Dentro das possibilidades do paradigma naturalista-interpretativo, apesar das dificuldades associadas à primeira experiência41, a nossa investigação consiste num estudo multicasos42 (Lessard-Hérbert et al., 1994; Stake, 1994, 1995; Yin, 2003) com triangulação de métodos e fontes. Consideraremos concretamente a consideração de dois casos, os quais serão primeiramente alvo de uma profunda análise individual, partindo da sua especificidade própria, tornando possível a deteção, compreensão e explicação mais profundas das similaridades e diferenças que podem emergir dos casos em análise (Lessard-Hérbert et al., 1994; Miles & Huberman, 1994). O aspeto central do estudo do caso é assegurar que se analisa intensivamente um determinado fenómeno no seu carácter social unitário.
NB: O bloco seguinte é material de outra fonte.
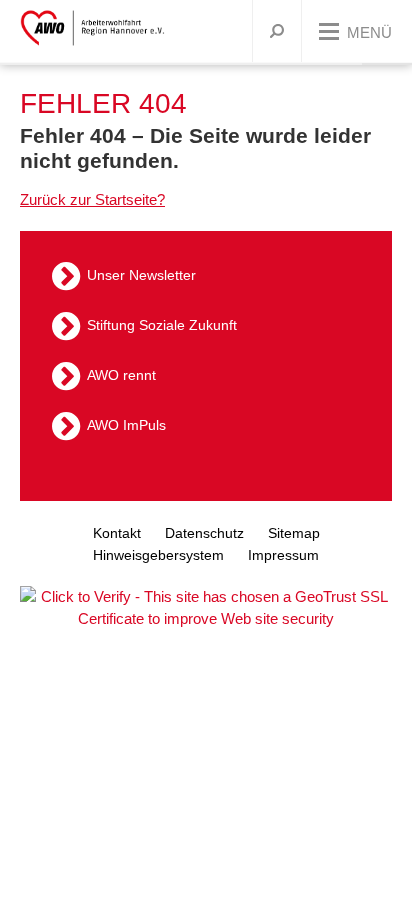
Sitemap (294, 533)
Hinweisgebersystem (158, 555)
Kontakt (117, 533)
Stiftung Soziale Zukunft (162, 325)
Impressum (283, 555)
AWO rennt (121, 375)
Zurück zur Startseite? (92, 199)
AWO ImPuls (126, 425)
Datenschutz (204, 533)
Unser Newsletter (141, 275)
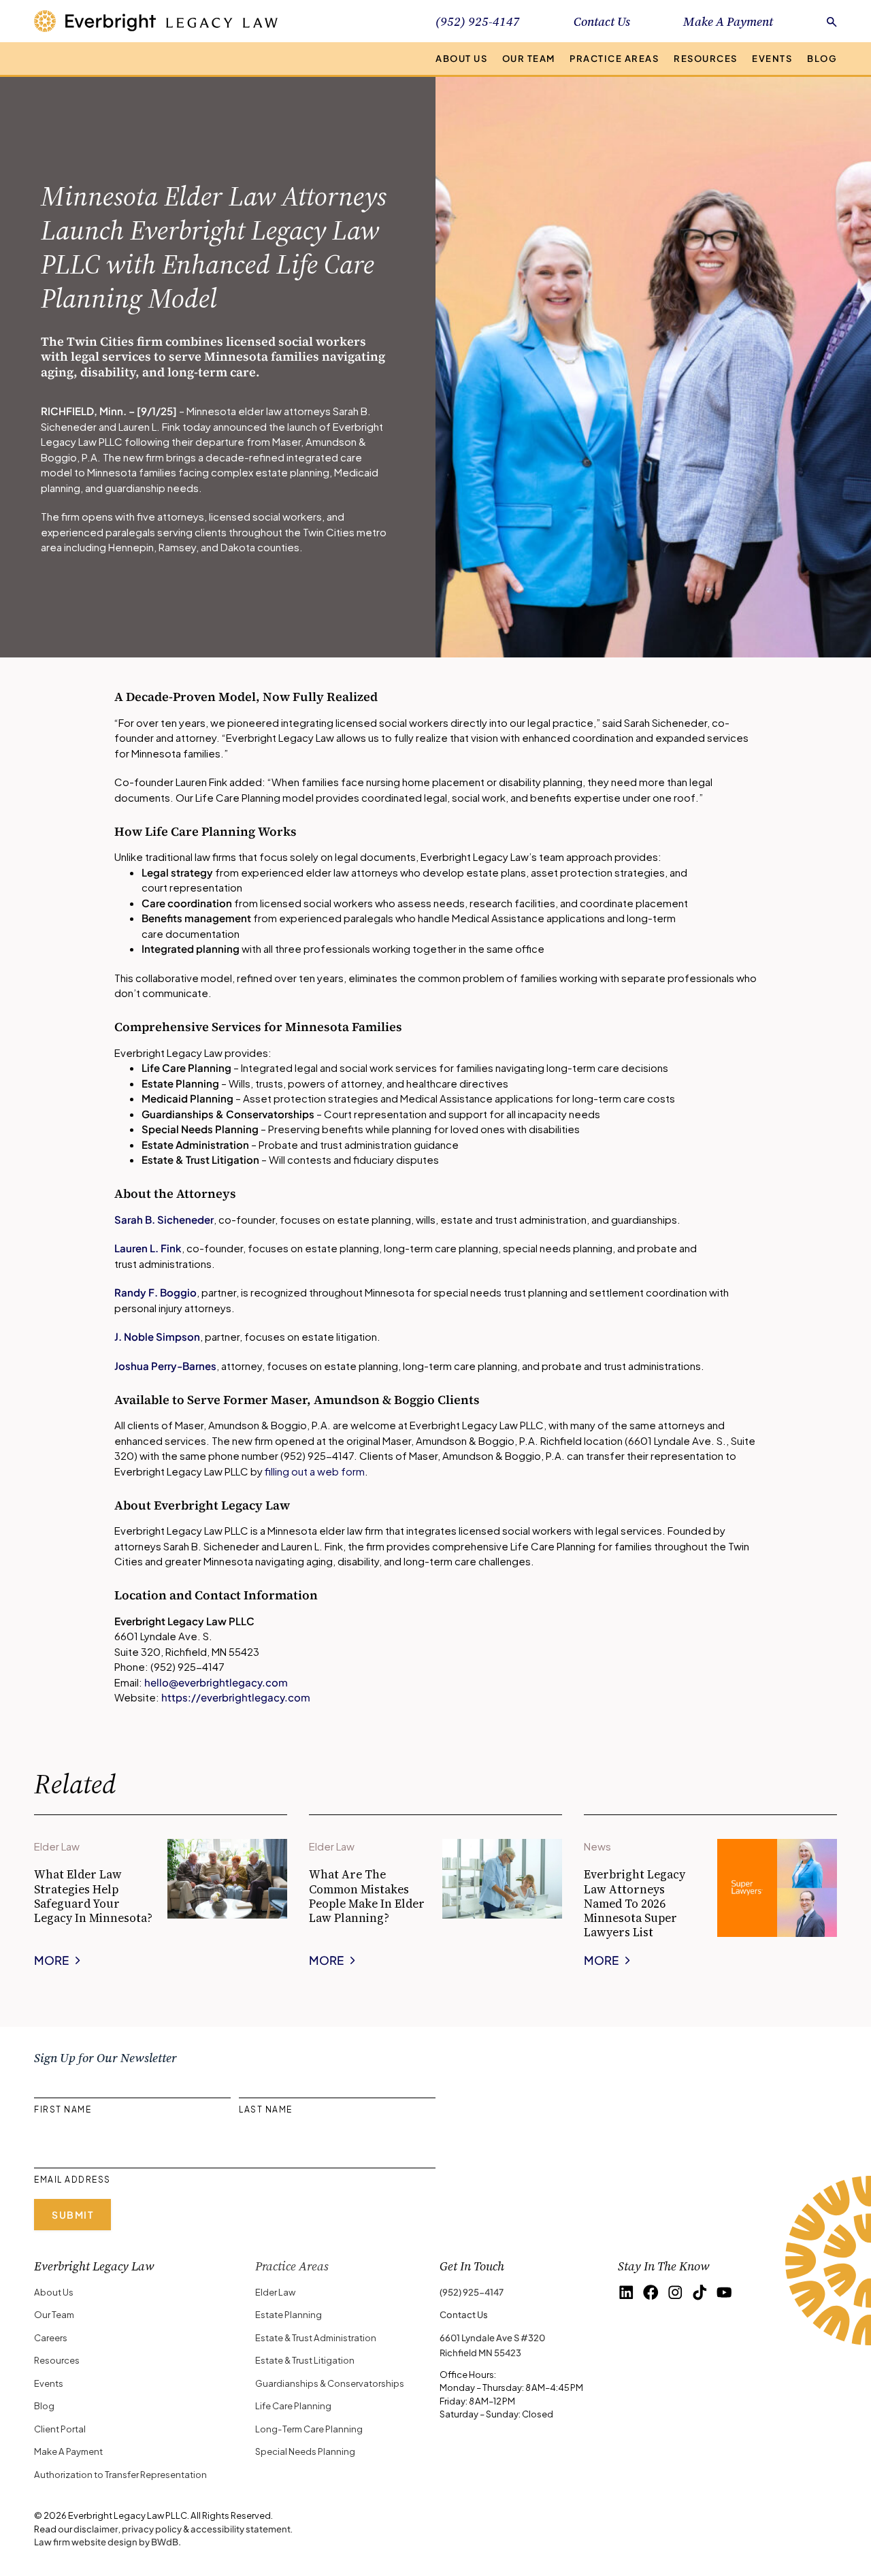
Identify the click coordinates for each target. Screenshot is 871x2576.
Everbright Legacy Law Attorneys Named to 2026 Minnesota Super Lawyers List (634, 1903)
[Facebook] (650, 2292)
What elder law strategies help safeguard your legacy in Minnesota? (93, 1896)
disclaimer (95, 2528)
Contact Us (602, 21)
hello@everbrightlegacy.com (216, 1682)
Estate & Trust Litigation (305, 2360)
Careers (50, 2337)
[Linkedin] (626, 2292)
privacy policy (152, 2528)
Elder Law (275, 2292)
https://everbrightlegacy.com (235, 1697)
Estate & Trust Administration (315, 2337)
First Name (62, 2109)
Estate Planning (288, 2314)
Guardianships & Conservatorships (329, 2383)
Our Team (528, 58)
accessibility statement (241, 2528)
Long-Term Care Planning (309, 2428)
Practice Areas (614, 58)
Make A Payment (728, 21)
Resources (706, 58)
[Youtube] (724, 2292)
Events (772, 58)
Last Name (266, 2109)
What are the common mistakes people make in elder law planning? (367, 1896)
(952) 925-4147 (472, 2292)
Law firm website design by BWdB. (107, 2541)
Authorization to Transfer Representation (120, 2474)
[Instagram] (675, 2292)
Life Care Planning (293, 2405)
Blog (822, 58)
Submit (72, 2214)
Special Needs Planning (305, 2451)
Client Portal (60, 2428)
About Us (461, 58)
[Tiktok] (699, 2292)
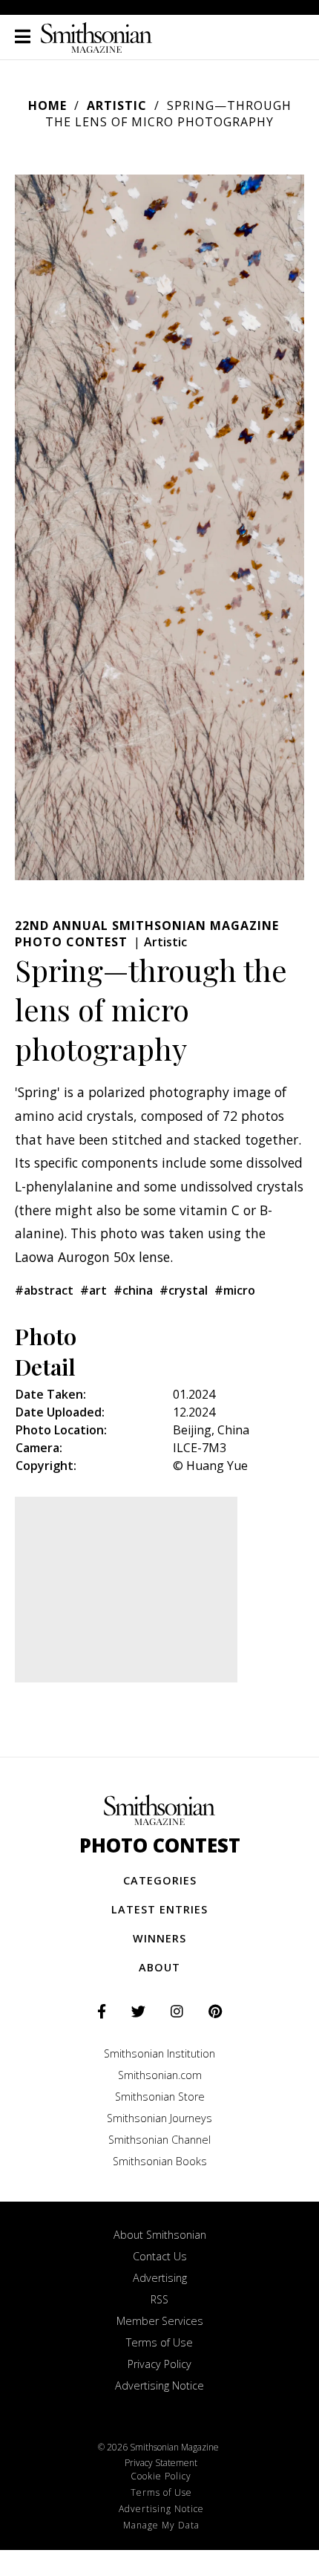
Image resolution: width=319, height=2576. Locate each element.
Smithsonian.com (160, 2075)
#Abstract (44, 1290)
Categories (160, 1880)
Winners (159, 1938)
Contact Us (160, 2256)
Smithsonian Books (160, 2161)
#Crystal (184, 1290)
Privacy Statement (161, 2462)
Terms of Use (159, 2342)
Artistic (117, 105)
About (159, 1967)
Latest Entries (159, 1909)
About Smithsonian (160, 2235)
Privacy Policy (159, 2364)
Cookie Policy (161, 2476)
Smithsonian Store (160, 2096)
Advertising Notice (159, 2385)
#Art (93, 1290)
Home (47, 105)
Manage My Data (161, 2525)
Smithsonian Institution (159, 2053)
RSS (159, 2299)
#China (133, 1290)
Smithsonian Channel (159, 2140)
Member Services (159, 2321)
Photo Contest (159, 1845)
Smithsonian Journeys (159, 2118)
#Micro (234, 1290)
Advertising (160, 2278)
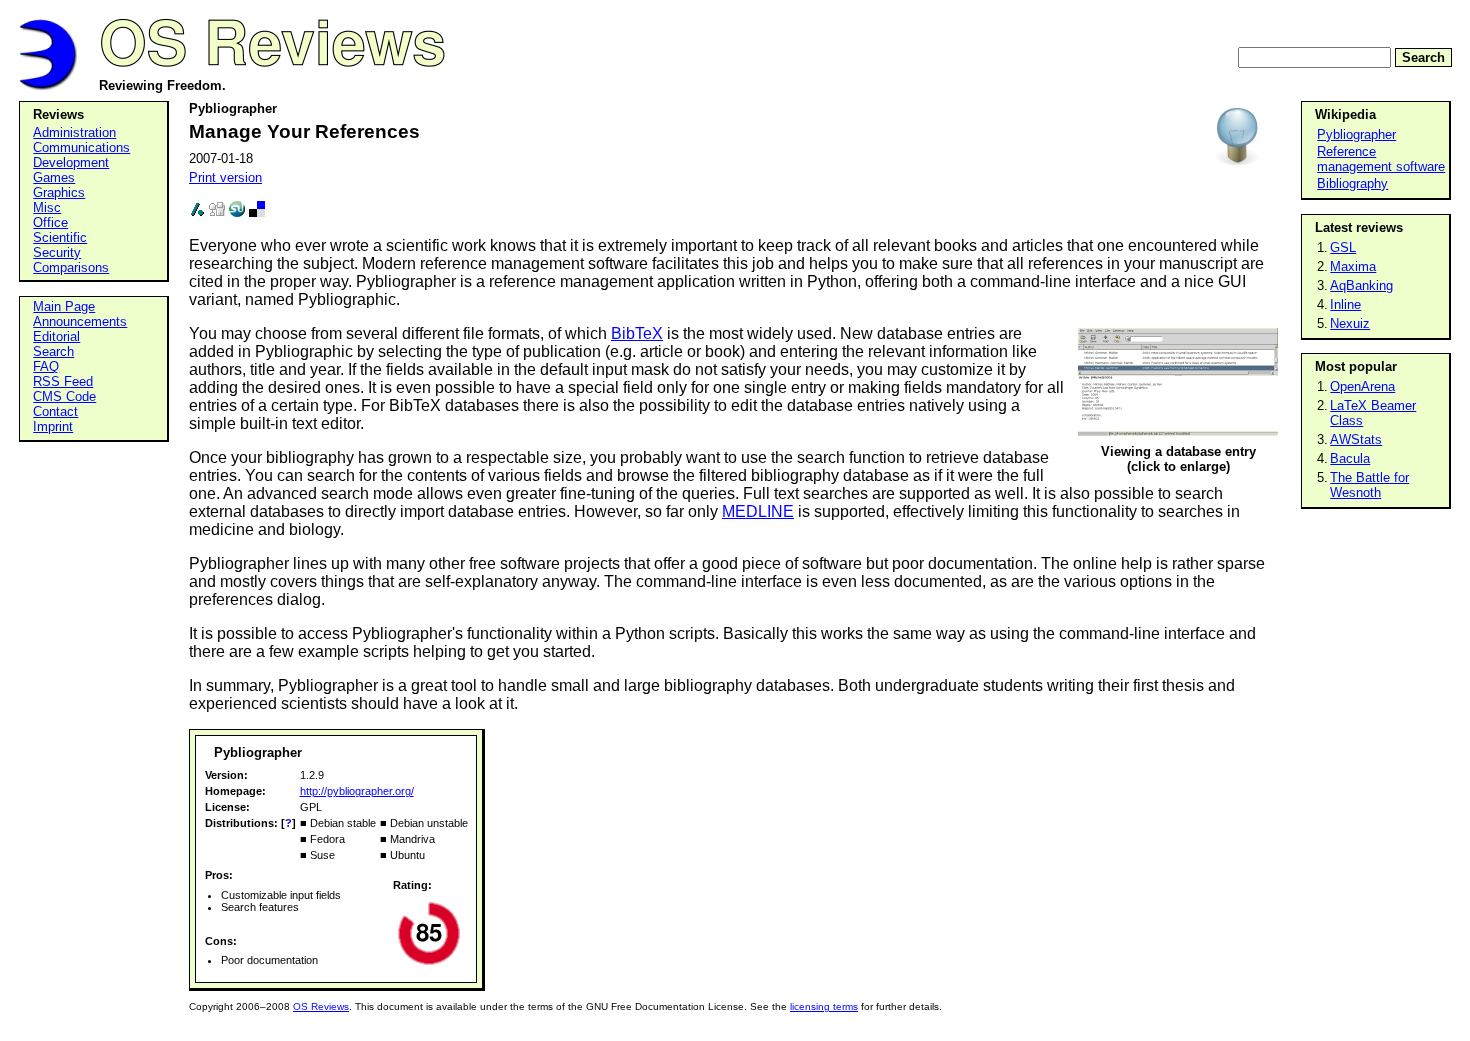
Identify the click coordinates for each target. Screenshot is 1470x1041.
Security (57, 252)
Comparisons (71, 267)
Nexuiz (1350, 323)
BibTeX (637, 333)
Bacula (1350, 458)
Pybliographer (1356, 134)
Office (50, 222)
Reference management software (1381, 159)
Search (1423, 57)
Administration (74, 132)
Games (54, 177)
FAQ (46, 366)
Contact (55, 411)
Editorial (56, 336)
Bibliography (1352, 183)
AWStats (1356, 439)
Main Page (64, 306)
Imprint (53, 426)
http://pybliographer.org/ (357, 791)
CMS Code (64, 396)
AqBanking (1361, 285)
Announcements (80, 321)
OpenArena (1362, 386)
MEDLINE (758, 511)
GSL (1343, 247)
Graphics (59, 192)
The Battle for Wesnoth (1369, 485)
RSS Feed (63, 381)
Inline (1345, 304)
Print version (225, 177)
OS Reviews (321, 1006)
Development (71, 162)
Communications (81, 147)
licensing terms (824, 1006)
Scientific (60, 237)
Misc (47, 207)
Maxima (1353, 266)
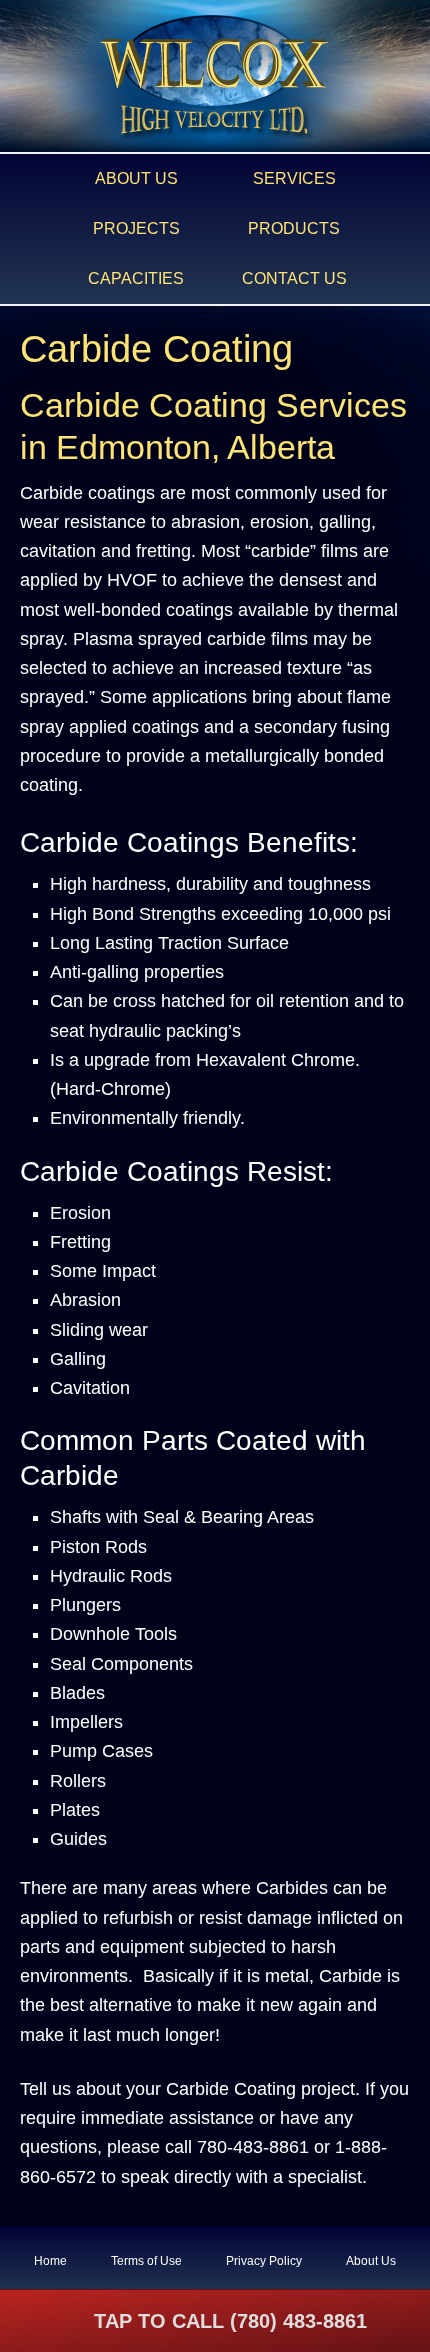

Tenta-se assim captar a complexidade de um sistema integrado (descrevendo, compreendendo e explicando), dentro de um contexto de vida real, apelando às múltiplas fontes de evidência disponíveis (J. Duarte, 2008; Goode & Hatt, 1969; Yin, 2003). O estudo de caso privilegia a observação direta e a recolha de dados nos ambientes naturais, ao invés de depender primariamente naquilo que Yin (2003) designa como dados provenientes de resultados de testes, estatísticas ou respostas a questionários. O investigador além de ter que mergulhar na realidade, permanecer no terreno (sentir, viver a experiência) deve retirar-se dessa situação para que possa analisar, compreender e interpretar o significado da experiência tida, de modo a obter um conhecimento mais rico e amplo (Maykut & Morehouse, 1994).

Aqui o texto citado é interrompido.